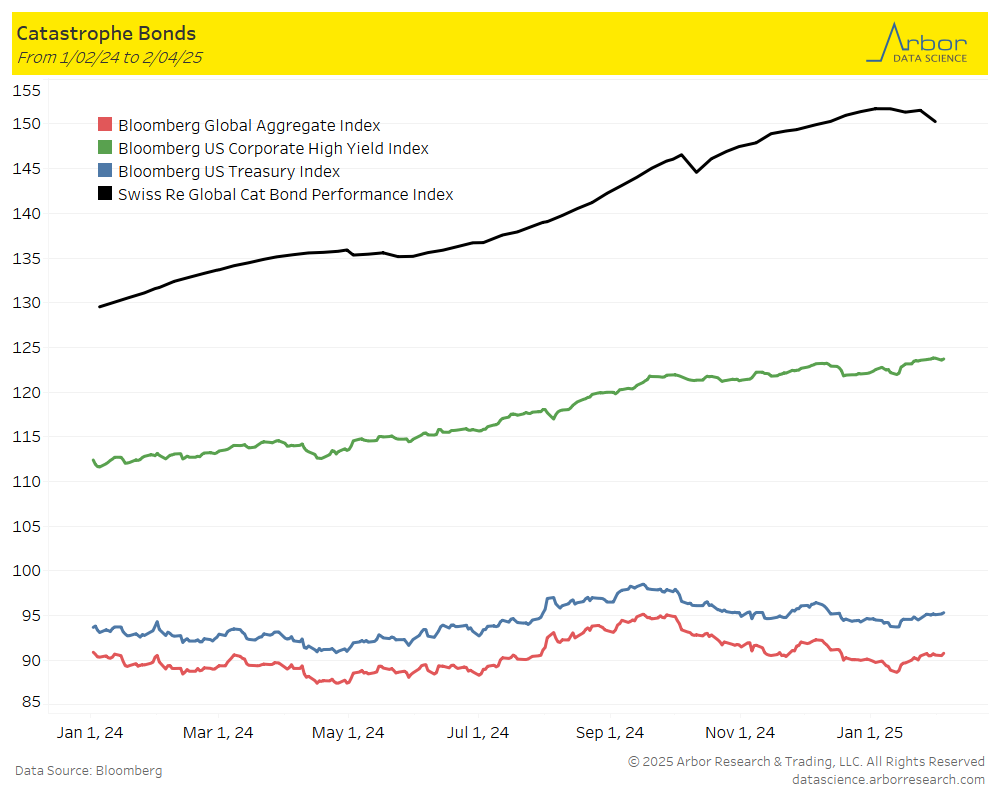Select the May 1, 24 x-axis label
Viewport: 1000px width, 800px height.
[x=349, y=732]

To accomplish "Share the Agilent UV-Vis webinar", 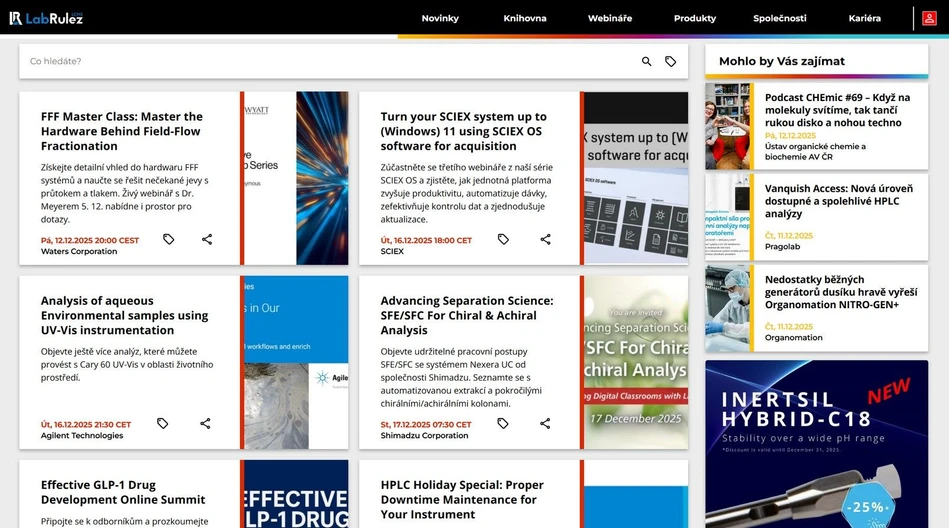I will tap(205, 424).
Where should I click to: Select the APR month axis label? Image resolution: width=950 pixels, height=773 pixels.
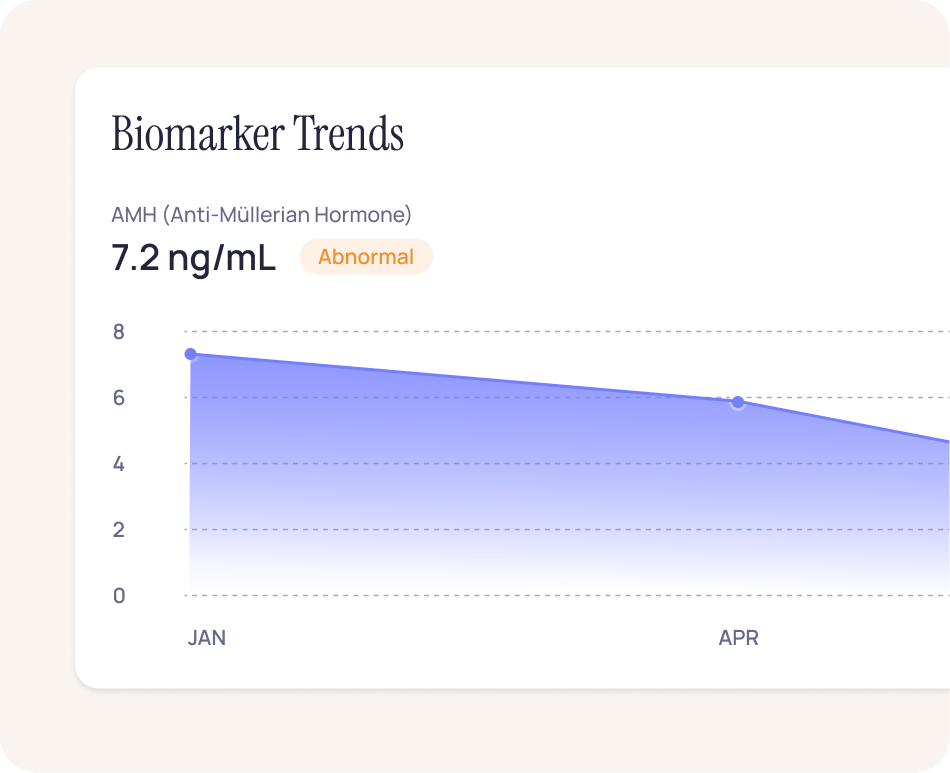[739, 638]
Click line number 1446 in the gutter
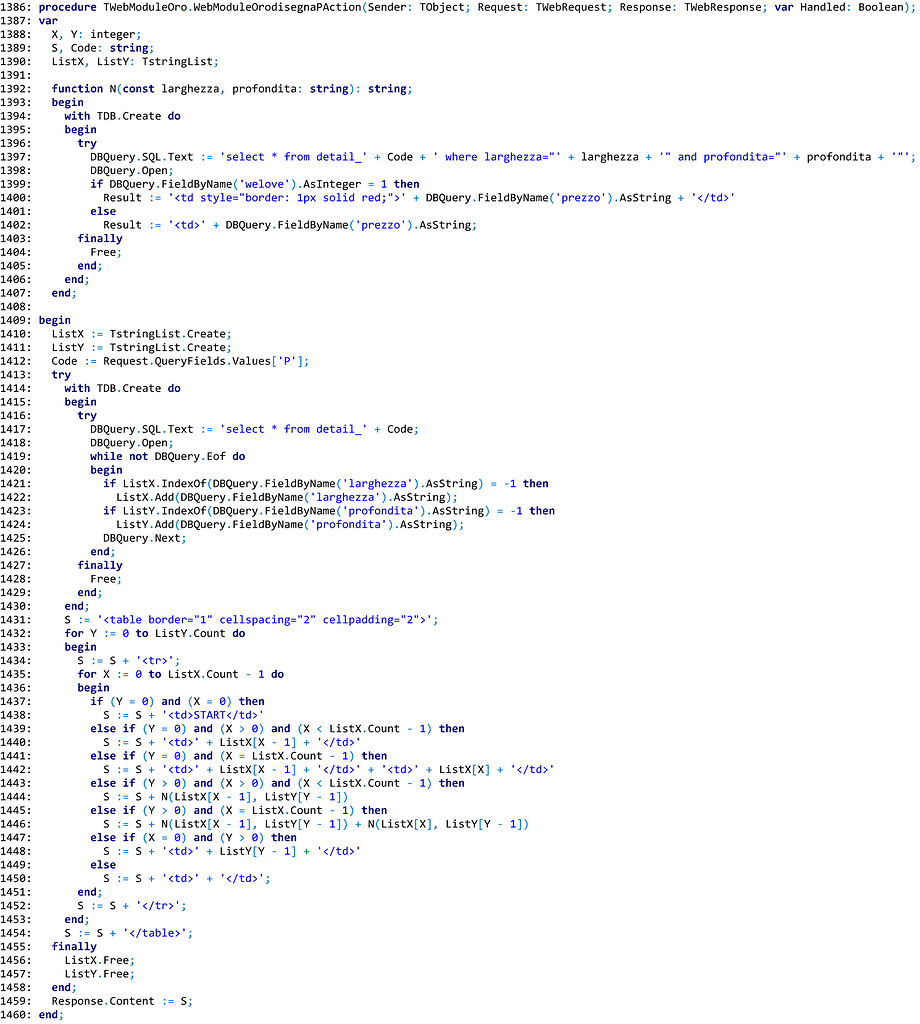 click(16, 824)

· · · ·

Task directions >> Nothing but the lines from the one that contains "Where should I" through the end of the material above is to be reproduced, exactly and without pictures.

Your solution >>
Where should I click to: Select the APR month axis label? Image resolution: width=950 pixels, height=773 pixels.
[739, 638]
Click line number 1446 in the gutter
 click(16, 824)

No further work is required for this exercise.